-- Exercise materials follows --

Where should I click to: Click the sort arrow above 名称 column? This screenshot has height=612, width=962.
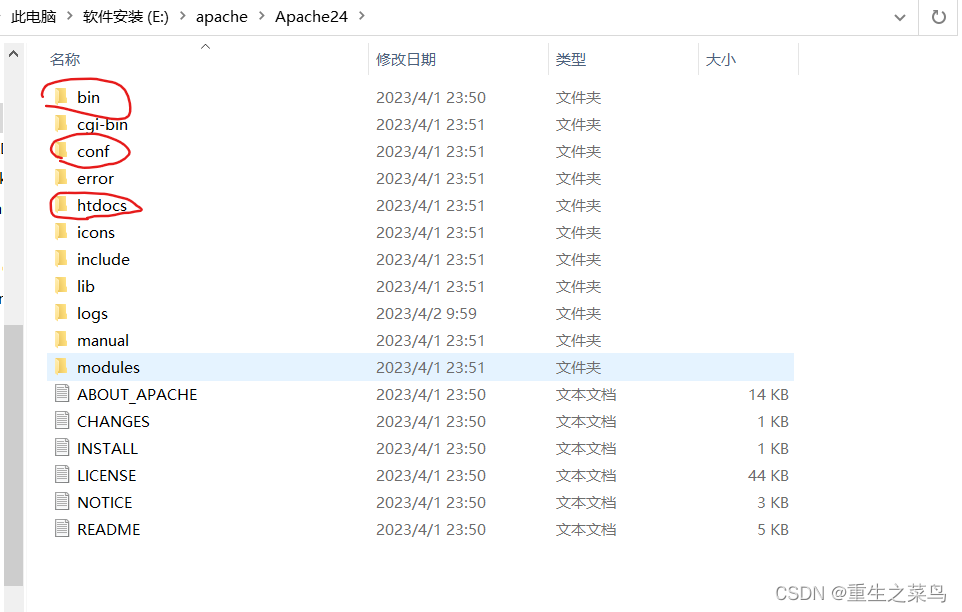[x=205, y=46]
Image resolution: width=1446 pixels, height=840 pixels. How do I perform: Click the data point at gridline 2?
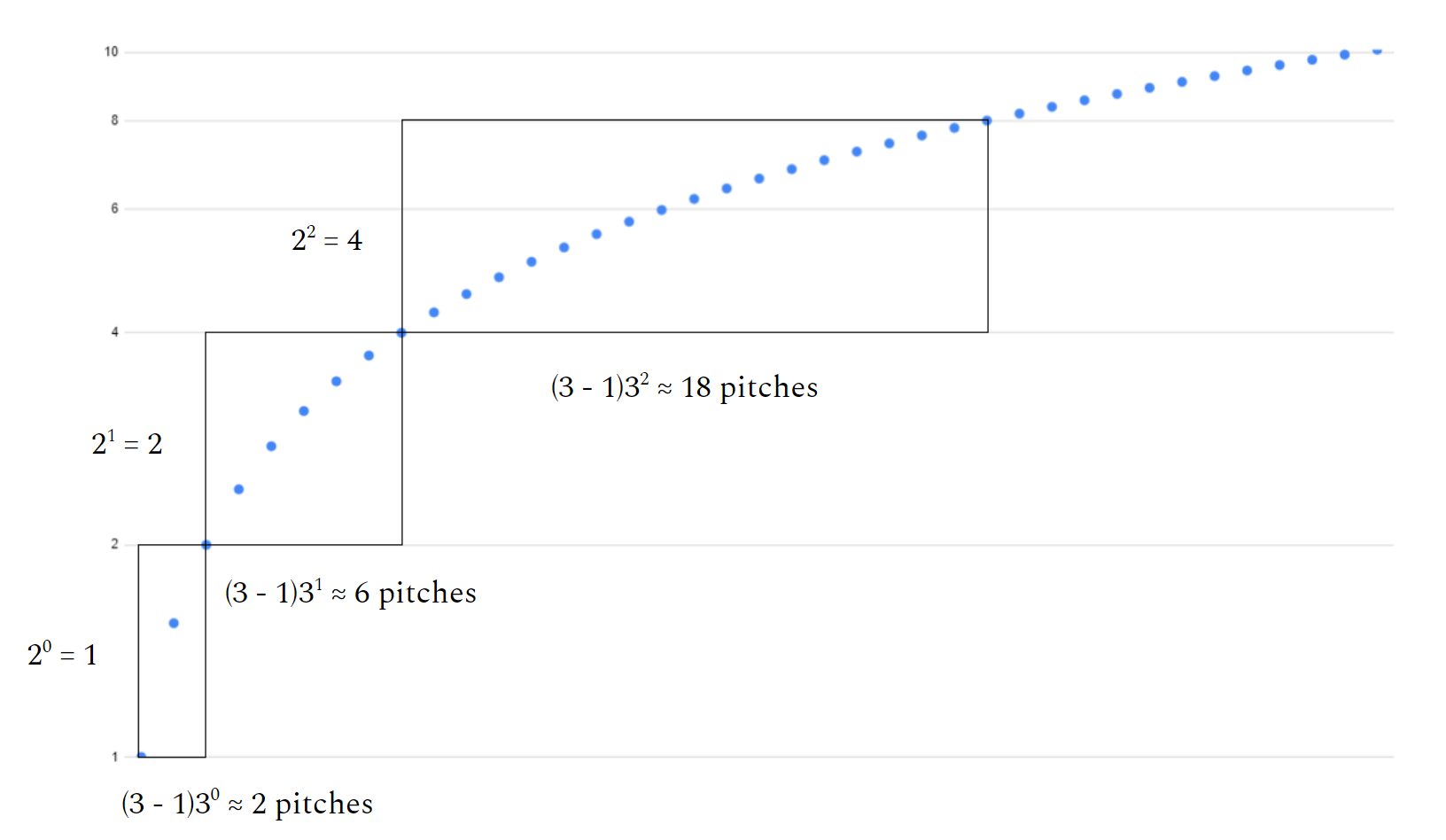pyautogui.click(x=206, y=545)
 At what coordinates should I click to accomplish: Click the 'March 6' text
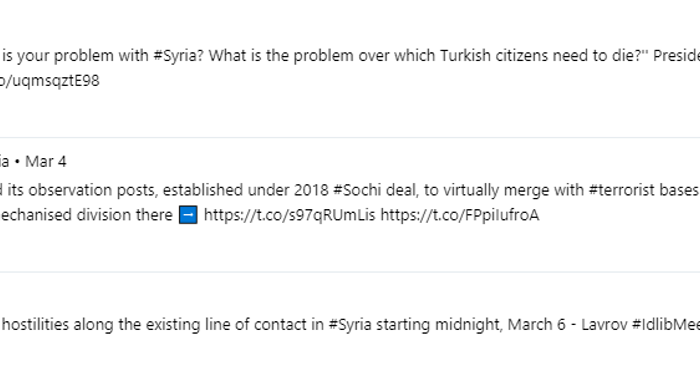(x=537, y=324)
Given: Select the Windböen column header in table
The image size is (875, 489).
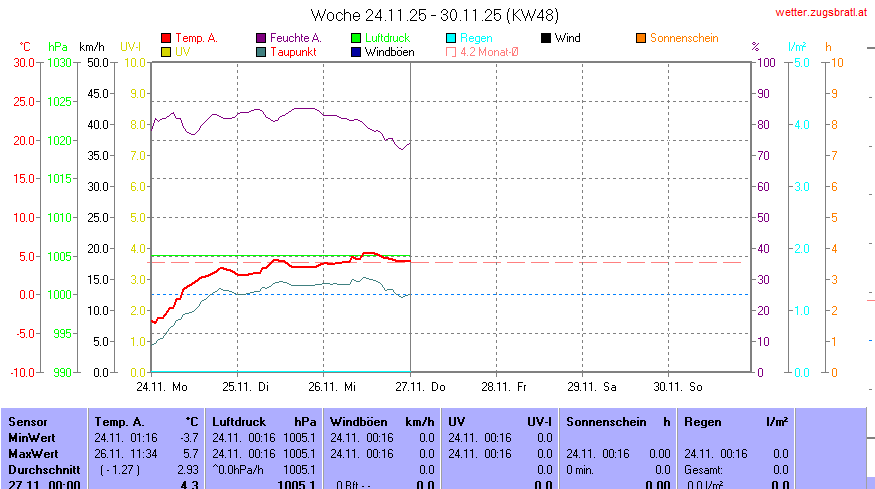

-- Exercise materials concluded --

### How to complete this task
Please give an exact printout of all the records, pictures aside.

### Finished task
Where should I click to: Click the sort arrow above 名称 column? This screenshot has height=612, width=962.
[x=205, y=46]
Image resolution: width=1446 pixels, height=840 pixels. How do I perform: Click the data point at gridline 2?
pyautogui.click(x=206, y=545)
 At what coordinates should I click to accomplish: Click the 'March 6' text
(x=537, y=324)
Given: Select the Windböen column header in table
The image size is (875, 489).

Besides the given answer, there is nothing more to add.